Isolation of mannose-binding C-type lectin from sea lamprey (Petromyzon marinus) plasma and binding to Aeromonas salmonicida

The sea lamprey (Petromyzon marinus) is a parasitic cartilaginous fish of the North American Great Lakes and a predator of many bony fish species of commercial importance to the fishing industry. Mannose-binding C-type lectin (MBL) was isolated by mannan–agarose affinity chromatography from sea lamprey plasma. Mannose-binding lectin has not before been identified and quantitated in the plasma of this sea lamprey species. The affinity-purified and 2-ME reduced lamprey MBL showed two bands of 35 kDa and 65 kDa by SDS-PAGE and Western blotting using guinea pig anti-MBL IgG as the primary antibody.

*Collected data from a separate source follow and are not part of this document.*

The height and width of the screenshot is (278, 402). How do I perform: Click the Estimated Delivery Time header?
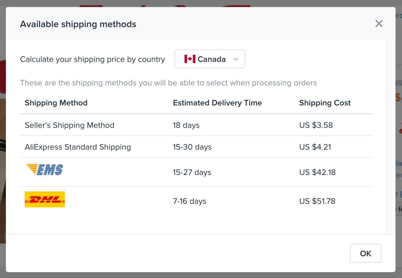[x=217, y=103]
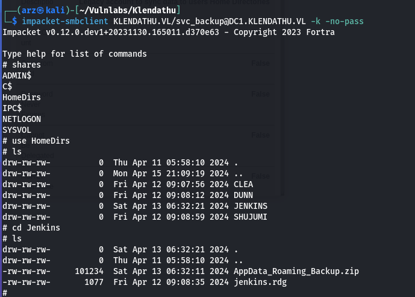Screen dimensions: 415x297
Task: Click the ADMIN$ share entry
Action: (17, 75)
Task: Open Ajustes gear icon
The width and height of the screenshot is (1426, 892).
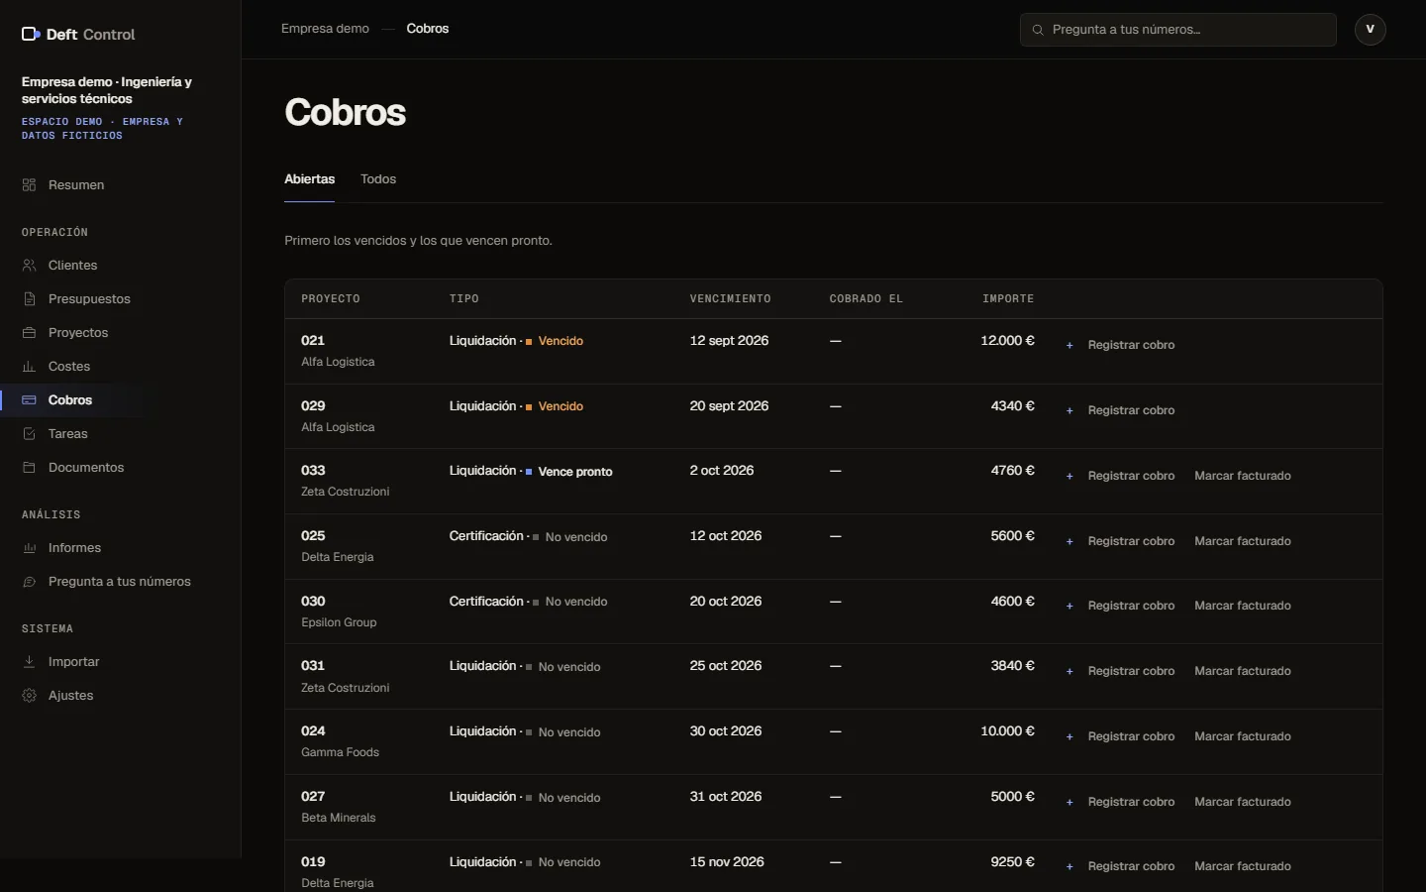Action: (29, 696)
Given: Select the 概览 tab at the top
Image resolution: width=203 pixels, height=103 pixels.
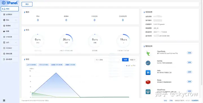Looking at the screenshot, I should click(27, 4).
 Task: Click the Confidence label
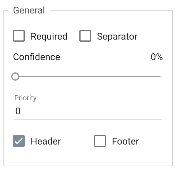pos(36,57)
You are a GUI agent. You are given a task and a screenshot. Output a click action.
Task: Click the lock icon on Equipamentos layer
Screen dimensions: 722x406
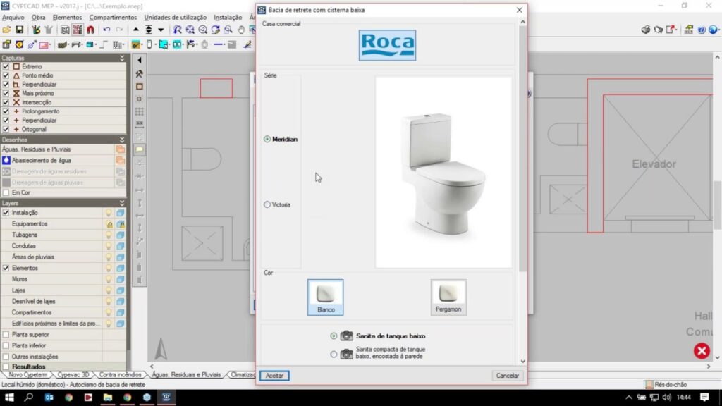click(109, 223)
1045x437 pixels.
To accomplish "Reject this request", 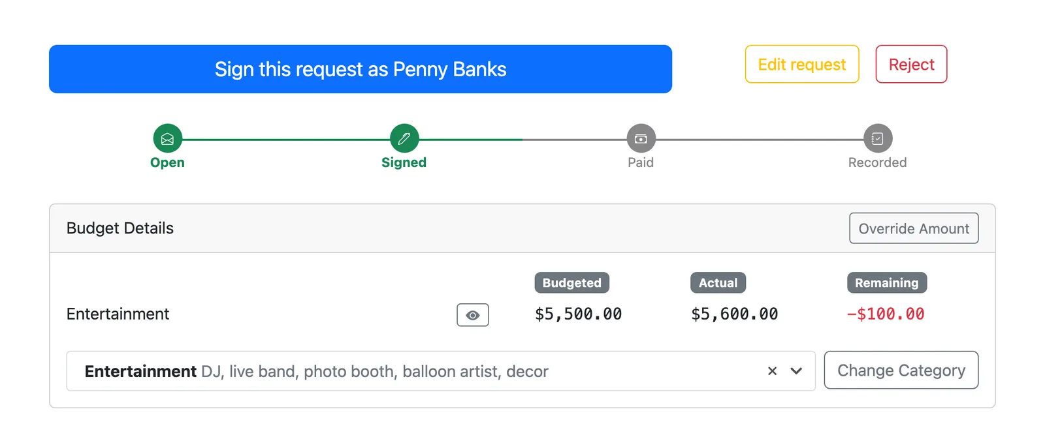I will point(911,64).
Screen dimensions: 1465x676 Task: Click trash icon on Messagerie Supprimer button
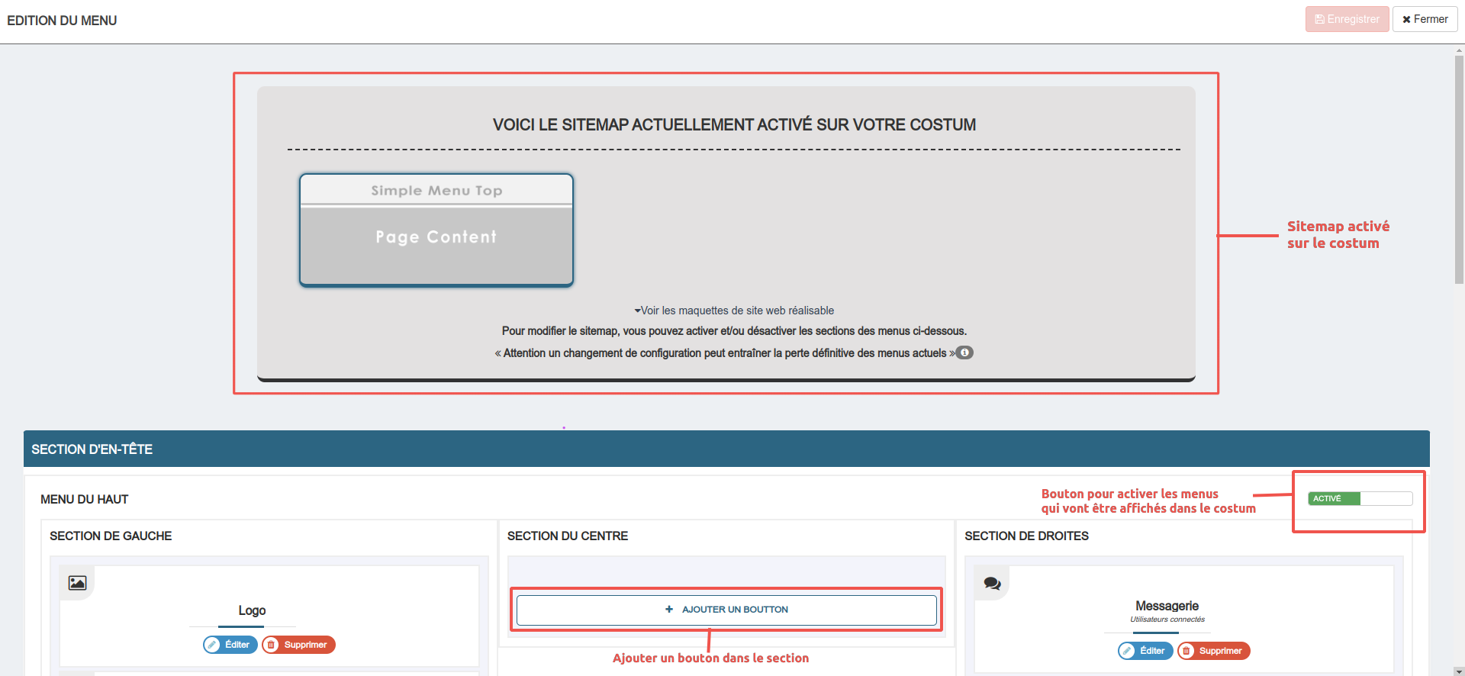pos(1186,651)
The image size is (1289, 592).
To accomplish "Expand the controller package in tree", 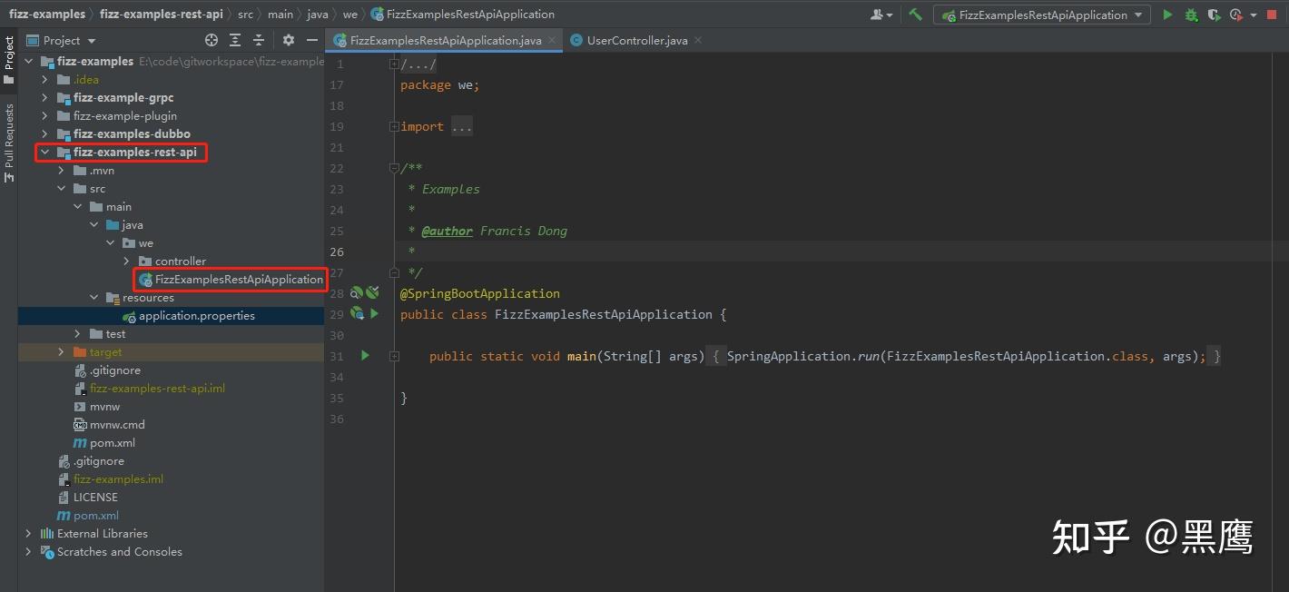I will [x=127, y=261].
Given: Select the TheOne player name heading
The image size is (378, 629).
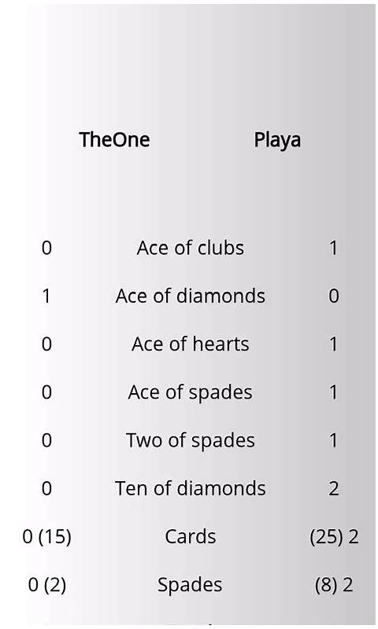Looking at the screenshot, I should pos(114,140).
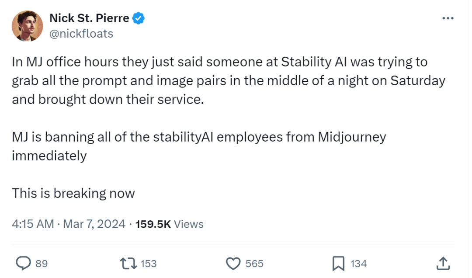Viewport: 472px width, 278px height.
Task: Click the Nick St. Pierre display name
Action: (89, 18)
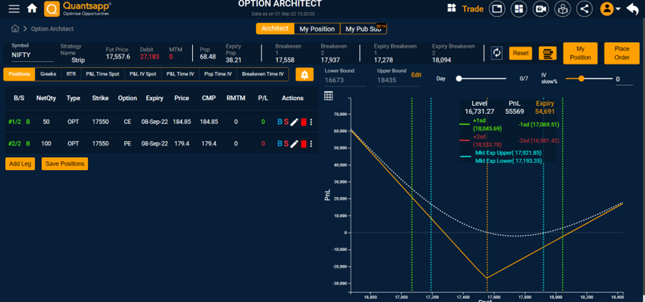This screenshot has width=645, height=302.
Task: Edit the 17550 PE leg with pencil
Action: 294,143
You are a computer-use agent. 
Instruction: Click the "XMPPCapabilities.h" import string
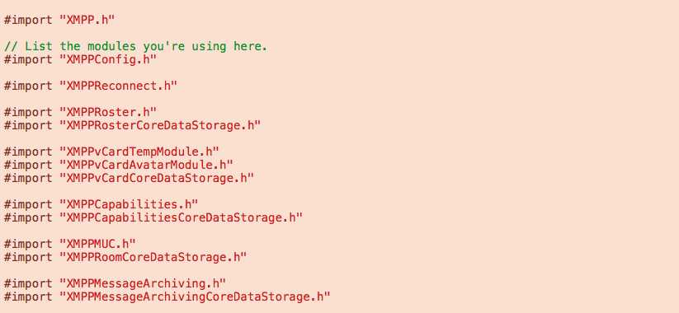pos(129,204)
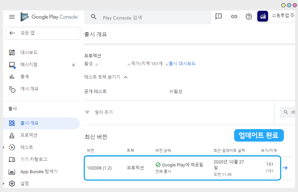Expand the 테스트 sidebar section
This screenshot has height=192, width=298.
(4, 147)
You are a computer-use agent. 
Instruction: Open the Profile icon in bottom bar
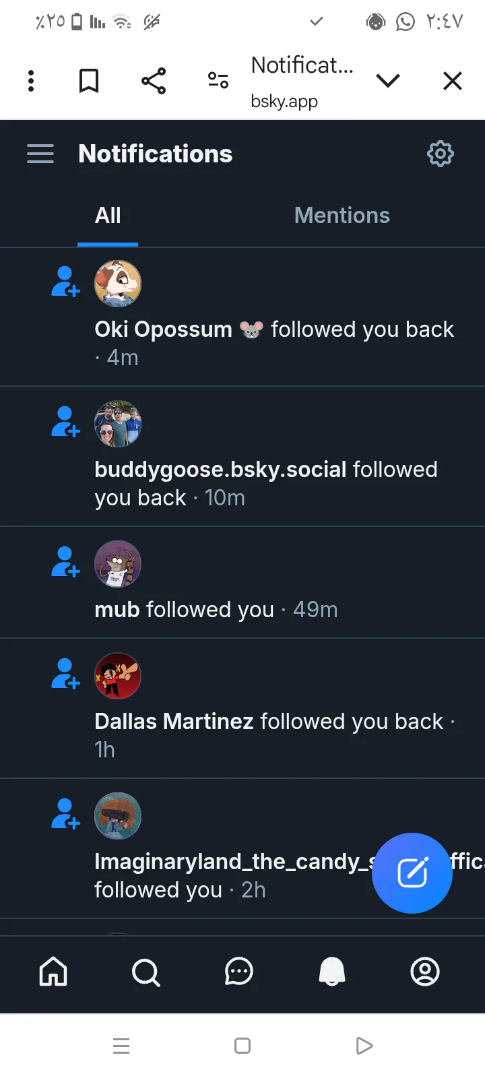425,972
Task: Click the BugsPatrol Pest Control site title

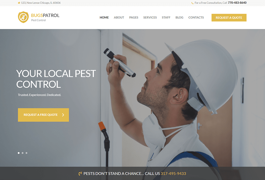Action: click(45, 17)
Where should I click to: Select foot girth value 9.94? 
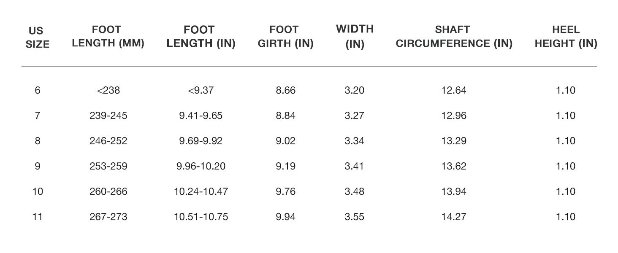(285, 217)
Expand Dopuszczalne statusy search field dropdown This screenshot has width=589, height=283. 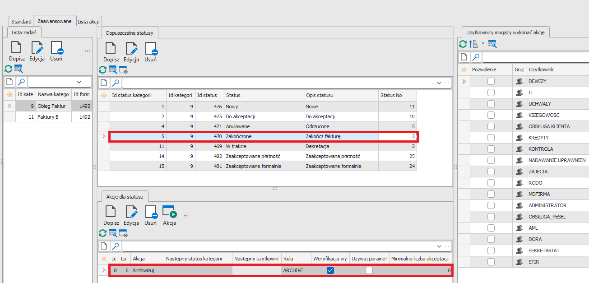(x=439, y=83)
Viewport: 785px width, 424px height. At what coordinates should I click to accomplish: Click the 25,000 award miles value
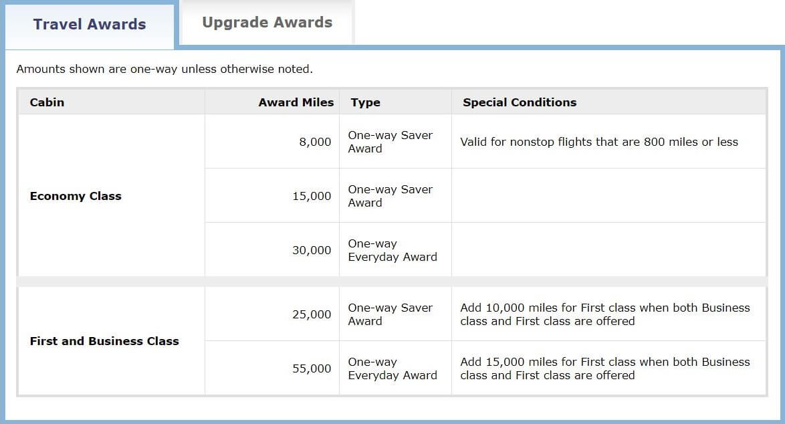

Amino acid composition analysis (mol%) of the purified lamprey MBL found high amounts of histidine, threonine, tyrosine and phenylalanine present when compared with three other vertebrate MBLs. N-terminal amino acid sequencing by Edman degradation for the first 10 residues gave XXXTKGCPDA. Lamprey plasma contained 261 μg of MBL/ml of plasma. Plasma protein concentration was 40.1 mg/ml. Lamprey MBL was present then in plasma at 6.5 μg MBL/mg total protein. The sea lamprey MBL also specifically binds to mannose on the surface of the pathogen Aeromonas salmonicida. The presence of MBL in high concentration in lamprey plasma could be important in their innate immunity and resistance to infection. This study describes the presence of MBL in sea lamprey plasma and evidence for a C-type lectin complement pathway of innate immunity.